DATASET RECORDS »
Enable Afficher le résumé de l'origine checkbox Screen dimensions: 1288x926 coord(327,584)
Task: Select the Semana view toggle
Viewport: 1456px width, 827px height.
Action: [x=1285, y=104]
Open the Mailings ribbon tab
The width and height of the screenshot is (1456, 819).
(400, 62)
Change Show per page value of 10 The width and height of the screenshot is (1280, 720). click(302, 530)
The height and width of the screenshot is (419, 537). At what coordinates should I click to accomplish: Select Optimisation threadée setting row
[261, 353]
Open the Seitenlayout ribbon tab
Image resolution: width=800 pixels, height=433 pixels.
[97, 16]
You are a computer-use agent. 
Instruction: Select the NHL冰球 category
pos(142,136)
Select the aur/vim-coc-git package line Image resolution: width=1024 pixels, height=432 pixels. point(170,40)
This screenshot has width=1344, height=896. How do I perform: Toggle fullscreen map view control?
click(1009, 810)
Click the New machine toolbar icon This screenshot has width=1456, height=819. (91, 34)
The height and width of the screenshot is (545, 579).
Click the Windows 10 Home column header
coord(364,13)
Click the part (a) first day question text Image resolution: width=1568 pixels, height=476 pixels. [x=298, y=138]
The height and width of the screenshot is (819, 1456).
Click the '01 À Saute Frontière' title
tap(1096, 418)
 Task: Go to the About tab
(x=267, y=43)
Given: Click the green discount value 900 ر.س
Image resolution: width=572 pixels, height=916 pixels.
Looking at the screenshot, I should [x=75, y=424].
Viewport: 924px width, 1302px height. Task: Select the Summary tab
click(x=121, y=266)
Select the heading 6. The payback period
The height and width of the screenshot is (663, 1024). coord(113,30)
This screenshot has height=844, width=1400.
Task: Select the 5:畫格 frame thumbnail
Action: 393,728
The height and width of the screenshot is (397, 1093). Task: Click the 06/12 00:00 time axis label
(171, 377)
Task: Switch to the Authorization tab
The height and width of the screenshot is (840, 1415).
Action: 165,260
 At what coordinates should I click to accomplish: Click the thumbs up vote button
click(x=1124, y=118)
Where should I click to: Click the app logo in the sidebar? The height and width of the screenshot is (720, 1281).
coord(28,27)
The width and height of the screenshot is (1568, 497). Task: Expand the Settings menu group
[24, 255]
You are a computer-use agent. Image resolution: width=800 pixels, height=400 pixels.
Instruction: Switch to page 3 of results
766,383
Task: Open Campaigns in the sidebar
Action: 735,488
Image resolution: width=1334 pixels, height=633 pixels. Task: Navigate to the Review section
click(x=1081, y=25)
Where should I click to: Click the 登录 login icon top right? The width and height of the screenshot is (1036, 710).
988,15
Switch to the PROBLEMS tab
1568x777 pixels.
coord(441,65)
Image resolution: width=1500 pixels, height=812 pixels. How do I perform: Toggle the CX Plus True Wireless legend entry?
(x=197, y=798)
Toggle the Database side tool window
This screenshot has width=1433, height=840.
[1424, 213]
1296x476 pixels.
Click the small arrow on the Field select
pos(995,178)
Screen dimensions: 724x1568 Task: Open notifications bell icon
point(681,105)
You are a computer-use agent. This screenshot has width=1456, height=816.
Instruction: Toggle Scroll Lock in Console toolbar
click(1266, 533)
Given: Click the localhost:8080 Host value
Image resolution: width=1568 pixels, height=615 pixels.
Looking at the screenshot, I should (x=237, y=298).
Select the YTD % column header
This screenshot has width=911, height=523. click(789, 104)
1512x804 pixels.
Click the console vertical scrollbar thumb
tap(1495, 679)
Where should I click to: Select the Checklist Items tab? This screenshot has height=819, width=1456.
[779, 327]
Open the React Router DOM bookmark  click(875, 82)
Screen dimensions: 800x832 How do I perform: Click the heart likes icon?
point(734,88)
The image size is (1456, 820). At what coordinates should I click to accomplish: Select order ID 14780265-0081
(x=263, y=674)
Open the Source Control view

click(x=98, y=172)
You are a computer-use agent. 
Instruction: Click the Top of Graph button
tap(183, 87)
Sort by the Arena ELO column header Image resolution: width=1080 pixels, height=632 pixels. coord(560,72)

WHAT YOU HAVE TO DO » Pull out each line of the records above that contains the string "column". Case counts.

EXERCISE ANSWER »
Click the Windows 10 Home column header
Select the YTD % column header
Sort by the Arena ELO column header Image resolution: width=1080 pixels, height=632 pixels. coord(560,72)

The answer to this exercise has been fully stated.